We want the look of the variety which comes from complexity, but will not abandon the simplifying conveniences of large-scale agriculture, mass production, mass entertainment, and the cheapest house and office space we can buy. Such are the determinants of the new English landscape. No English painter I know of is making it his subject. Hockney’s bigger splash was in California – which is to us what the Orient was to the contemporaries of Holman Hunt and Edward Lear: a place we discover through art. English poets have done better, Philip Larkin in particular. But then England, of all countries, is seen through literature rather than painting. There is the Constable country – but set against that the Brontë country, Hardy’s Wessex and Dickens’s London.
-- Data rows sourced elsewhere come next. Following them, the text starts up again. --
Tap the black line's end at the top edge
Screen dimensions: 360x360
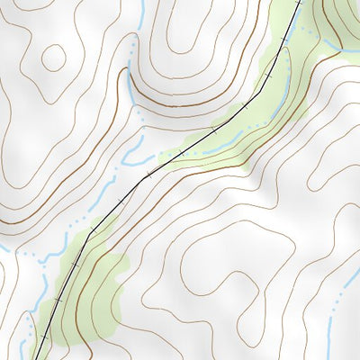click(x=298, y=2)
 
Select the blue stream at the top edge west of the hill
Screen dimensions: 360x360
click(x=141, y=11)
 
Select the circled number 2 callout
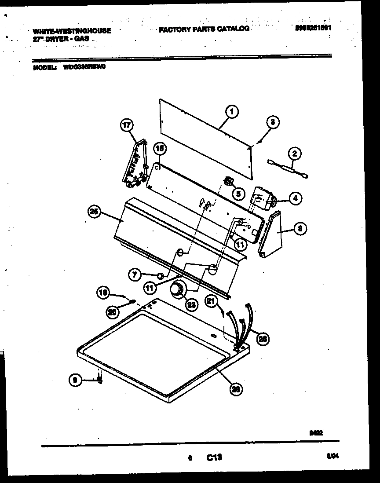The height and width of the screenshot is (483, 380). click(x=294, y=154)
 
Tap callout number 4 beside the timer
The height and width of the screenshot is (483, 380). click(x=295, y=199)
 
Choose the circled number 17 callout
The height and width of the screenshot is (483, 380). click(x=126, y=126)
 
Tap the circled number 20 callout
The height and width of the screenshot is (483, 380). click(x=112, y=312)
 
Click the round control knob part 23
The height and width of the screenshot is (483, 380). click(x=177, y=290)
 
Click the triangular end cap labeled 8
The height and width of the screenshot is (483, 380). click(x=272, y=233)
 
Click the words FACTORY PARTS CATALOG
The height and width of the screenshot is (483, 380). click(x=204, y=29)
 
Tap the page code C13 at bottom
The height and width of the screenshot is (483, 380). click(x=214, y=458)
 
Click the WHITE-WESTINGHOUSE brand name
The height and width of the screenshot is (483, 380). click(x=71, y=31)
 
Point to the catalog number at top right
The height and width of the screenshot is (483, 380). click(x=313, y=27)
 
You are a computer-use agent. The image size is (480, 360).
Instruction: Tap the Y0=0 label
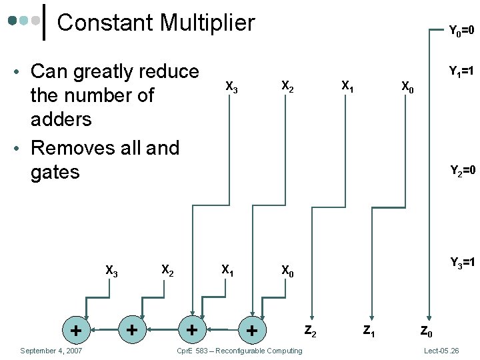[x=461, y=30]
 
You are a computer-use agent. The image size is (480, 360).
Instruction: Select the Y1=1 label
[x=461, y=71]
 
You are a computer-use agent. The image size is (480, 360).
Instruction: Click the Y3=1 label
[x=461, y=262]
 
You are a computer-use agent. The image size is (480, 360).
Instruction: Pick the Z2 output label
[x=311, y=329]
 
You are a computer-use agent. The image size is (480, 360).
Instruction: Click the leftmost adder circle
[x=77, y=329]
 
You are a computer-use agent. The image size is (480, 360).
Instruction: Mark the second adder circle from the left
[x=133, y=329]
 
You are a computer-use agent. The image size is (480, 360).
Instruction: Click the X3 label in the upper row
[x=232, y=87]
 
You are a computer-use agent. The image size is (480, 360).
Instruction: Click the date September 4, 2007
[x=51, y=351]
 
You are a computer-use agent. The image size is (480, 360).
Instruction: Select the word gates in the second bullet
[x=55, y=172]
Bill Brandt, in a series of features printed in Lilliput, Picture Post and Harpers Bazaar in the mid-Forties, set the words of British literary-landscape-makers against photographs of the houses in which they lived, or the places they wrote of. They were put in a book in 1951, which has been reissued in a slightly expanded form to accompany an exhibition of the prints at the V&A. Brandt’s is a solemn country of heavy shadows and simple forms. He can make a place you seem never to have seen from one you know well. His beginnings as a documentary photographer – the pictures of high and low life in London and of the industrial North – were behind him by then: he was moving towards a surreal world of his own contrivance. The literary Britain of Larkin, or early Muriel Spark, or Angus Wilson, has still found no Grosz or Hopper. The landscapes of the new England will go on, it seems, attracting more words than pictures.